The differences in the top features between GPs and SPs suggests that researchers using registry diagnoses to assess OA disease burden should be aware of the situation under which the diagnosis is made. For instance, diagnoses of GPs (with and without radiographs) mainly reflect patient symptoms, which could provide hints towards the demands for symptom relief management (e.g. pain medication) in primary care. Global disease burden studies defined OA patients by the combination of knee pain and KL grade (≥2), which seems to reflect the disease burden similar to the perspective from SP [26].

In this study, none of the three commonly used clinical criteria adequately captured the knees recognized with clinically relevant knee OA by clinicians. It should be noted that ACR criteria were originally developed as classification criteria to be used in research, and EULAR and NICE criteria were developed for diagnosis in clinical settings. It might be ‘unfair’ to test the ACR criteria against clinicians’ diagnosis, while our results suggest the diagnostic performance of ACR was similar to the NICE. Meanwhile, the knee OA definition by the NICE criteria is exactly the same as the Dutch healthcare practice guideline for GPs (https://richtlijnen.nhg.org/standaarden/niet-traumatische-knieklachten), which reveals an inconsistency between guidelines and GPs’ actual clinical practice. This is in line with a previous report that indicated only moderate adherence to practice guidelines by clinicians [27]. On the other hand, the presented RFE-RF models performed well in the discrimination of the diagnosis by clinicians, which showed the feasibility of applying machine learning models in similar research problems. Meanwhile, it may also imply the feasibility of simulating human diagnosis through machine learning models.

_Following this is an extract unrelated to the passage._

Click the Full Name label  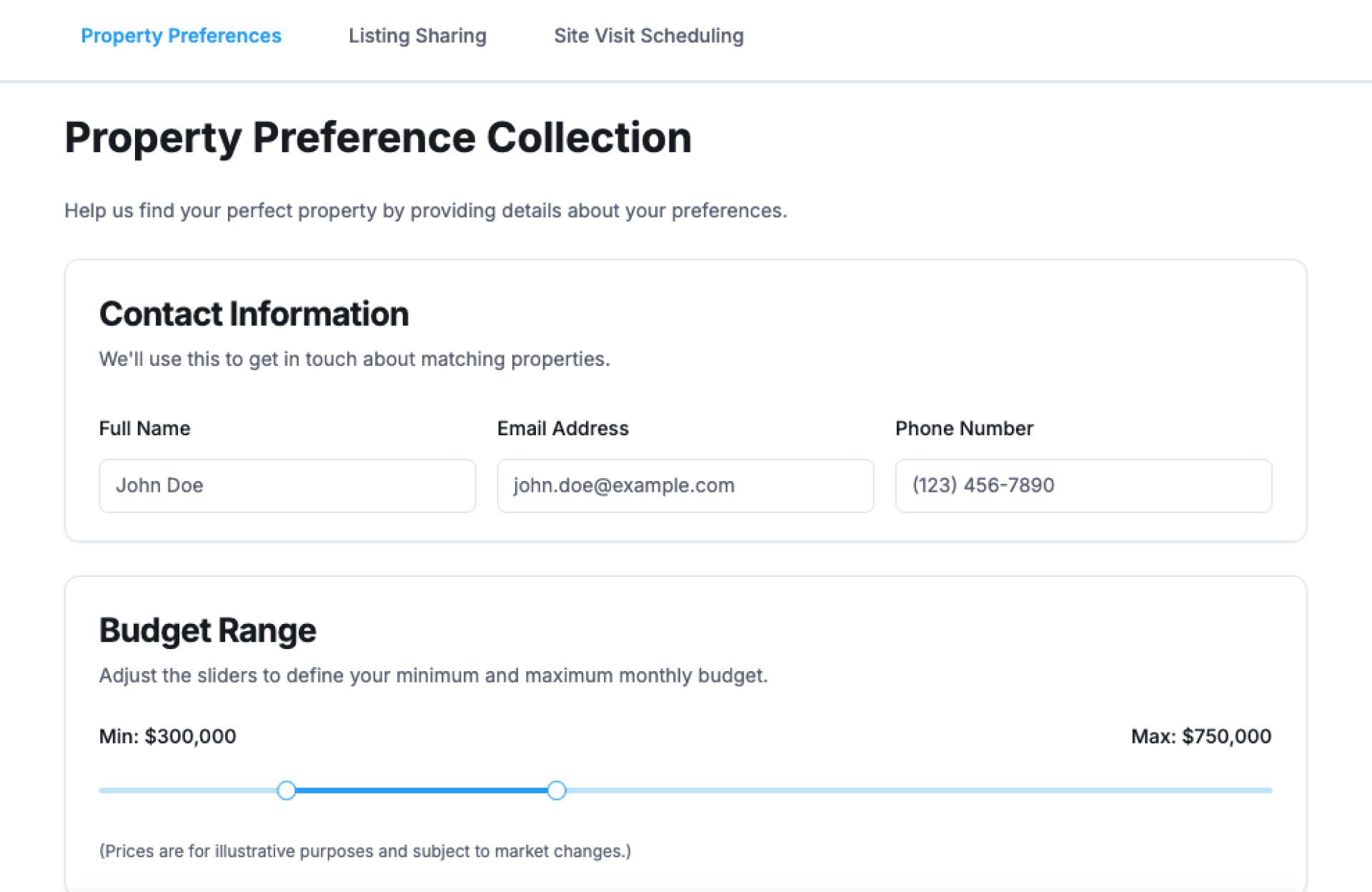[x=144, y=428]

The design of this study has several strengths. First, GPs and SPs were paired to (independently) review the same sample of knees, which made it robust to compare the diagnoses and features between the two kinds of clinicians. Second, clinicians’ diagnoses were made on patient longitudinal data, which is more similar to the actual situation than on cross-sectional data; as suggested by a previous study, GPs would record patients with ‘joint pain’ at the initial consultations and then diagnose OA after 6–7 years follow-up [12]. Third, nested 5-fold CV was used to improve model stability and allowed all model performances to be evaluated in an independent testing dataset. Fourth, data imputation was incorporated into the 5-fold CV, meaning that the imputation was done on the random sample of the whole dataset for five times. Similar to the merits of the multiple imputation, this created more uncertainty in the imputed values and thus increased the standard error to obtain a better estimation of the correct value. Fifth, because patient features are likely to be inter-correlated, RFE, by iteratively training a model with removing the lowest ranking features, was used in combination with the RF model. Previous studies have demonstrated the robustness of developing the RFE-RF model in data with correlated features [17, 24, 28].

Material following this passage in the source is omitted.